Essstörungen beginnen oft im Kopf. Eine Tatsache, die nicht nur für Magersucht oder Orthorexie gilt. Betroffene erleben ihren Alltag – zumindest wenn es um das Thema Essen geht – als Zwang. Dabei hat der Prozess mitunter vor einem gut gemeinten Hintergrund begonnen. Magersüchtige waren anfangs vielleicht wirklich übergewichtig. Und Orthorektiker sind wahrscheinlich mit dem Anspruch an die Ernährungsumstellung herangegangen, auf Fast Food oder andere ungesunde Lebensmittel zu verzichten.
Das Problem: Langsam und schleichend hat sich der gute Vorsatz zur Marotte entwickelt. Und diese ist irgendwann zum Zwang geworden. Unter Orthorexie leidende Patienten beschäftigen sich immer intensiver mit dem Thema gesunde Ernährung, räumen Lebensmitteln (oder besser deren Herkunft und Beschaffenheit) einen wachsenden Stellenwert ein, gehen zum Einkaufen nur noch in den Bioladen – und feilen permanent an ihrer Ernährung.
Wenn das Essen zum Problem wird
Orthorektiker und Magersüchtige haben eine große Gemeinsamkeit – das Problem Essen. Während es im Fall der Anorexie im Kern um die Quantität geht, also eine Vermeidungshaltung, sieht die Situation bei Orthorexie anders aus. Es geht hier in erster Linie um die Qualität. Als Orthorektiker sind Sie bestrebt, nur Lebensmittel zu sich zu nehmen, die Ihrer Definition von gesundem Essen gerecht werden. Wie diese Wahrnehmung letztlich genau aussieht, kann sich von Fall zu Fall unterscheiden.
Aufgrund dieser Unterschiede scheinen Orthorexie und Magersucht auf den ersten Blick auch keinen wirklich Bezug zueinander zu besitzen. Zumal Orthorektiker nicht krampfhaft bestrebt sind, das eigene Gewicht zu verringern. Allerdings können sich ab einer gewissen Entwicklungsstufe Überschneidungspunkte entwickeln. Beispielsweise tritt bei Orthorektikern ein Sanktionierungsmuster auf, wenn von den auferlegten Regeln abgewichen wird. Diese beinhalten mitunter das Fasten als Strafe, um das eigene Selbstbild wieder „gerade zurücken“.

# Daten zur Prüfung:

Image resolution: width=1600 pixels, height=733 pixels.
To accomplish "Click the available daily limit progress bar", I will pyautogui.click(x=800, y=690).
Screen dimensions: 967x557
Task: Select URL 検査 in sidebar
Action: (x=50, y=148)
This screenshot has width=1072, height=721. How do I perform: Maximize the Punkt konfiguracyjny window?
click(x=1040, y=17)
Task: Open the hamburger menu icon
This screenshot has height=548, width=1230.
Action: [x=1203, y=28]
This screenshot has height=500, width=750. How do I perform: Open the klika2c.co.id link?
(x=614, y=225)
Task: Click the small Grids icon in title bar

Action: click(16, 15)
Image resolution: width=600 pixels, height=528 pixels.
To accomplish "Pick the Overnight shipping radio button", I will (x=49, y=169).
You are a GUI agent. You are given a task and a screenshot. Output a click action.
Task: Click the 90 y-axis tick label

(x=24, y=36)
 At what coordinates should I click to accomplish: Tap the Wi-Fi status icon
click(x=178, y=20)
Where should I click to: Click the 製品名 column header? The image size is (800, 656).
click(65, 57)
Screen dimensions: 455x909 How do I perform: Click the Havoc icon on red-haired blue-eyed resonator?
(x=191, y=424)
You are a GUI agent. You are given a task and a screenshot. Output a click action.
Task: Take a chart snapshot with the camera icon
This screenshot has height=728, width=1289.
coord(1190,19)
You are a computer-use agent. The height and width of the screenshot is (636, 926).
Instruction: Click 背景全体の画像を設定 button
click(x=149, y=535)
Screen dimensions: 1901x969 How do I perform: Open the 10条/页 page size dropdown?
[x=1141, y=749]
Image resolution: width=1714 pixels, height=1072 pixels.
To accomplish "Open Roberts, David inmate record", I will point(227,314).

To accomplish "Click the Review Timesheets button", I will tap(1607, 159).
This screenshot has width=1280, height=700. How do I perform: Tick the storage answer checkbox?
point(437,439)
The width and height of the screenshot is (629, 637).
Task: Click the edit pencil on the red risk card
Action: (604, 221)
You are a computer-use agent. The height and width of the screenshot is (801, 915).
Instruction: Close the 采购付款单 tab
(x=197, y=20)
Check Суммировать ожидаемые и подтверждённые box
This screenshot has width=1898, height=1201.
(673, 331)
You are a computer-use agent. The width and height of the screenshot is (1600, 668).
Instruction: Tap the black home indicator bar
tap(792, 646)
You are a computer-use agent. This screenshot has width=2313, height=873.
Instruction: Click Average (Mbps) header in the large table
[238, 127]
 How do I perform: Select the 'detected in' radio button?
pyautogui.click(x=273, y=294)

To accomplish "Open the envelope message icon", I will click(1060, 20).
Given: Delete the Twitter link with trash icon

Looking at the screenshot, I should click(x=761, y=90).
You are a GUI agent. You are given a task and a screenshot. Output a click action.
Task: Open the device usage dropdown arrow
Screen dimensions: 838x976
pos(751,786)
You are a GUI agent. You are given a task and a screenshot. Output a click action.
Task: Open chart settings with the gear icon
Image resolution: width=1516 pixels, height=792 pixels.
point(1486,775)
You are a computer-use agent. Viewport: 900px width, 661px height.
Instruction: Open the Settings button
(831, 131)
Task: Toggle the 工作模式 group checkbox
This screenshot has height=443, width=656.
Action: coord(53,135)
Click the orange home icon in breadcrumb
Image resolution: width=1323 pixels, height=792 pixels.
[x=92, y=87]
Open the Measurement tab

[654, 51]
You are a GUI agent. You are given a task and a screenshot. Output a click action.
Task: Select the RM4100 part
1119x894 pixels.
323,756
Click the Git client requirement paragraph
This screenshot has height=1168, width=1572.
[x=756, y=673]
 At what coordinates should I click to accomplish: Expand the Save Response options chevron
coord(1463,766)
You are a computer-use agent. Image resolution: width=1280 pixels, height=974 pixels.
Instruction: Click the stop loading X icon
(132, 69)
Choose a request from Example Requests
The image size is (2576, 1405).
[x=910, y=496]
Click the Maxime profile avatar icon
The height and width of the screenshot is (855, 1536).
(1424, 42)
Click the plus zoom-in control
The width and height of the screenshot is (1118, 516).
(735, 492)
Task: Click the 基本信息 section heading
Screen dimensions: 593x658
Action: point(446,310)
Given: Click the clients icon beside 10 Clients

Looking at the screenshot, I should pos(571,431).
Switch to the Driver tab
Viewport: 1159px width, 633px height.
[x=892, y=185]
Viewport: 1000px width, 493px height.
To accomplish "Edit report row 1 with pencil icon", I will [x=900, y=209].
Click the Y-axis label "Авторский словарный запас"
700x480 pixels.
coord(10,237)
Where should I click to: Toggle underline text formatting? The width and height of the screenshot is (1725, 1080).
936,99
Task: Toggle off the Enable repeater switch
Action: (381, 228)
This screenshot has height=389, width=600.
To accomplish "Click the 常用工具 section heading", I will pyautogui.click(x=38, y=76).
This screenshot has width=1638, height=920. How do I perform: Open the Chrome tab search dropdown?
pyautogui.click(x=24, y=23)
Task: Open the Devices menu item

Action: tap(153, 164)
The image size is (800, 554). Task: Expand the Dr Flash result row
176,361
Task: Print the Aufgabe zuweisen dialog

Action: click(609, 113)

# Was benötigt wird:
Geben Sie aus dem Text über Orthorexie und Magersucht den Abschnitt wortgetreu wieder, der bei den Worten „Essstörungen beginnen oft“ einsetzt und nach den Worten „Lebensmittel zu verzichten.“ endet. Die Auflistung stammt aus einer anderen Quelle als der Text.

# Ergebnis der Übung:
Essstörungen beginnen oft im Kopf. Eine Tatsache, die nicht nur für Magersucht oder Orthorexie gilt. Betroffene erleben ihren Alltag – zumindest wenn es um das Thema Essen geht – als Zwang. Dabei hat der Prozess mitunter vor einem gut gemeinten Hintergrund begonnen. Magersüchtige waren anfangs vielleicht wirklich übergewichtig. Und Orthorektiker sind wahrscheinlich mit dem Anspruch an die Ernährungsumstellung herangegangen, auf Fast Food oder andere ungesunde Lebensmittel zu verzichten.